### Aufgabe 1
Gib den Abschnitt der Auflistung von der Zeile mit "Elektroninių parduotuvių nuoma (337, 622)" bis zur Zeile mit "Home (92, 123)" als nummerierte Liste aus, beide Zeilen eingeschlossen und ohne Leerzeilen. Lass die Bilder in der Antwort weg.

#### Seitentext

Eigendlich müsste das ein Cat5 Kabel auch schaffen, weil das bis max. 100Mbit/s geht, wenn es heile ist. Mit einem Cat6 Kabel geht max 1 Gbit/s, was vollkommen ausreichend ist. Ist das Kabel überhaubt kaputt?



TheBadFrag schrieb:


> -Router für 1 min stromlos machen
> -aus den Routerinterface auslesen mit wieviel er syncronisiert
> -Kabelstatistik auslesen, evtl. hier posten
> -LAN mit z.B. NetIO auf volle Geschwindigkeit testen


----------



## Leicker (20. Oktober 2013)

Hallo,nein das Kabel ist nicht kaputt.

########
#### Daten zur Übung

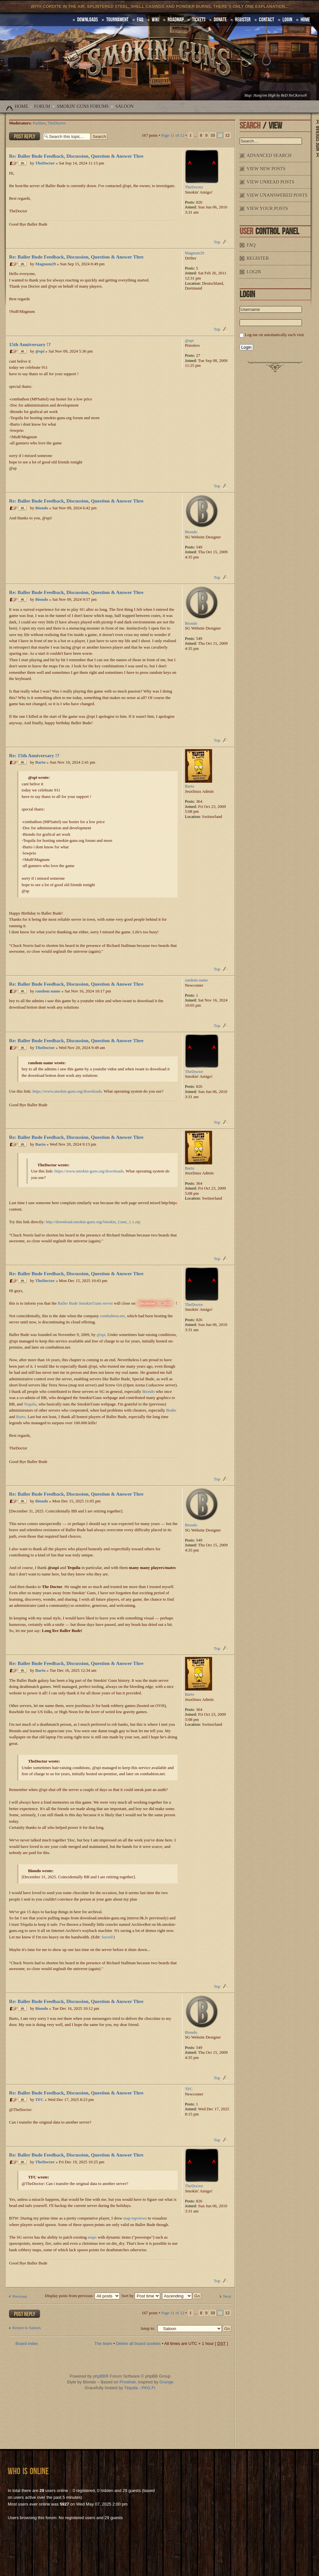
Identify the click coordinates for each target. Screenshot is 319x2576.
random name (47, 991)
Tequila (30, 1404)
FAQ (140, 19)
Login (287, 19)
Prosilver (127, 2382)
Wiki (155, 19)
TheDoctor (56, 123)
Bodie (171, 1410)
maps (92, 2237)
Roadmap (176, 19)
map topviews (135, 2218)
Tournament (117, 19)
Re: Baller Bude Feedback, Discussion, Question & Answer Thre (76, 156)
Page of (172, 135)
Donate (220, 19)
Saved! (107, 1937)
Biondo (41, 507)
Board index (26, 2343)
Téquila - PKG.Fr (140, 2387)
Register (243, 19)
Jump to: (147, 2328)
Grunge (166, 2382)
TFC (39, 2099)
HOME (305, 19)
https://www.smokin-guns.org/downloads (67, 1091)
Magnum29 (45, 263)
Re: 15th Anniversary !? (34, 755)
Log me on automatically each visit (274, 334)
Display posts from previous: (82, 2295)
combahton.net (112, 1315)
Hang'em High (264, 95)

########
#### Daten zur Übung

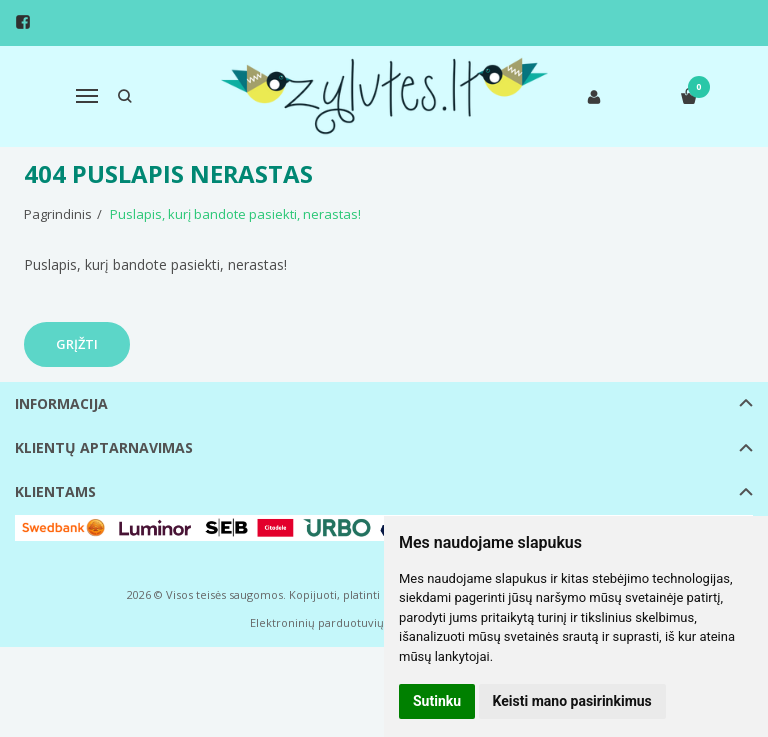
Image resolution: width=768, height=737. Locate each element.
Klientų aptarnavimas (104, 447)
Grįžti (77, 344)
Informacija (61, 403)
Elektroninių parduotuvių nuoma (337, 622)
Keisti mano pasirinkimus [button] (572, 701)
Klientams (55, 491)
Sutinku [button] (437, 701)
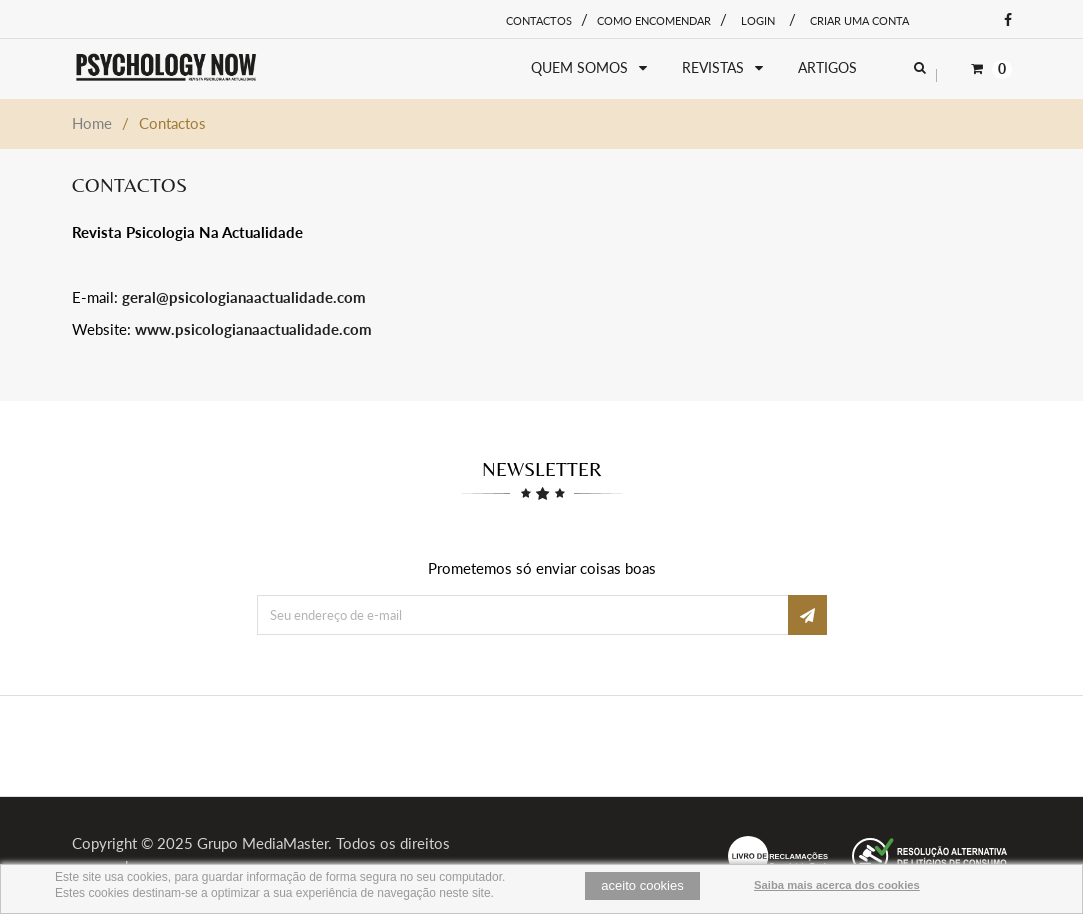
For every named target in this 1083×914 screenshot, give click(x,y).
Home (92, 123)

########

### Aufgabe 2
Setze den Forumstext über das Netzwerkkabel nach seinem letzten Satz fort.

### Antwort 1
1. Elektroninių parduotuvių nuoma (337, 622)
2. Keisti mano pasirinkimus [button] (572, 701)
3. Klientams (55, 491)
4. Sutinku [button] (437, 701)
5. For every named target in this 1083×914 screenshot, give click(x,y).
6. Home (92, 123)

### Antwort 2
20m CAT.5e Gigabit Patchkabel Netzwerkkabel schwarz LAN DSL Kabel Netzwerk | eBay

Hier ist das Kabel.

Ich glaube ich sage dann meinem freund das er das Cat6 kabel kaufen soll damit er volle Leistung hat


----------



## Lt.Ford (21. Oktober 2013)

Cat 5e schafft locker 1 Gbit/s (wovon nur 100 Mbit/s benötigt werden), Cat6 wäre Geldverschwendung.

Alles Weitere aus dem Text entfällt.